With hit films starting in 1974 with “Jaws”, followed by “E.T. the Extra-Terrestrial”, “Close Encounters of the Third Kind”, the original Indiana Jones trilogy and the first Jurassic Park movies, Spielberg is often ranked as the most commercially successful director of all times.
It is not the kind of fare the art-house focused Berlinale usually awards top prizes to, but this year the festival programmed a retrospective of many of Spielberg’s most popular films, and for the gala it is showing his latest, and semi-autobiographical film, “The Fabelmans”.
Spielberg said a consequence of getting a lifetime achievement award was that it had made him reflect on his career. But that process, which resulted in him filming “The Fabelmans” was more directly sparked by the Covid epidemic.

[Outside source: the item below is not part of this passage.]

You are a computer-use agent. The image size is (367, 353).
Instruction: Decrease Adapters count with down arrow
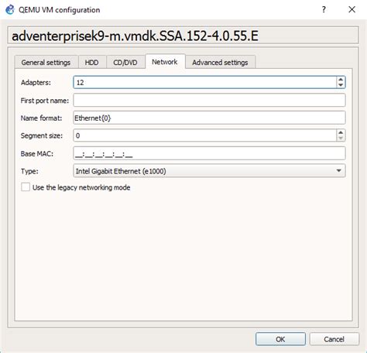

“The fear I felt about the pandemic gave me the courage to tell my personal story,” he said.
Spielberg said his mother, who died six years ago on the day of the gala, had been bugging him for years to make a film based on his family.
“She would always say, ‘When are you going to tell our story?…I’ve given you so much good material, when are you going to use that material?’”
The story he tells in “The Fabelmans” very closely aligns with what happened in Spielberg’s own childhood, including a move from New Jersey to Phoenix, Arizona, where the Spielbergs would be the only Jews in the neighbourhood, being bullied in school, and the eventual divorce of his artistic, classical-piano-playing mother from his engineer father.
But he said the scene in the movie that is closest to reality is the one in which the aspiring young filmmaker Sammy Fabelman (Gabriel LaBelle), who is Spielberg’s alter-ego, gets a spur-of-the-moment meeting at a film studio with the legendary director John Ford, played by David Lynch.
In the movie, Ford tells Fabelman that the most important thing is the proper placement of the horizon in the frame — after which he tells Fabelman to get the fuck out.
Asked to say what advice he gives young filmmakers, Spielberg said, “Well, I’m not going to say get the fuck out of my office. That’s a big difference between me and John Ford but every other difference stops after that.”
“I think that may be the most accurate scene in the movie,” he added. “I was really scared by what he’d said and embarrassed by what he’d said and ashamed by what he’d said and 20 years later I realised what he had actually done was given me a tremendous gift….I was like 16 years old…. but that advice he gave me about the horizon was a gift.
“He might have done it in a really gruff way, like a really tough headmaster of an all-boys school, but it was something I’ve always been grateful for.”
Spielberg revealed that he is filming a seven-part HBO series about Napoleon based on a script by the late director Stanley Kubrick, who died in 1999.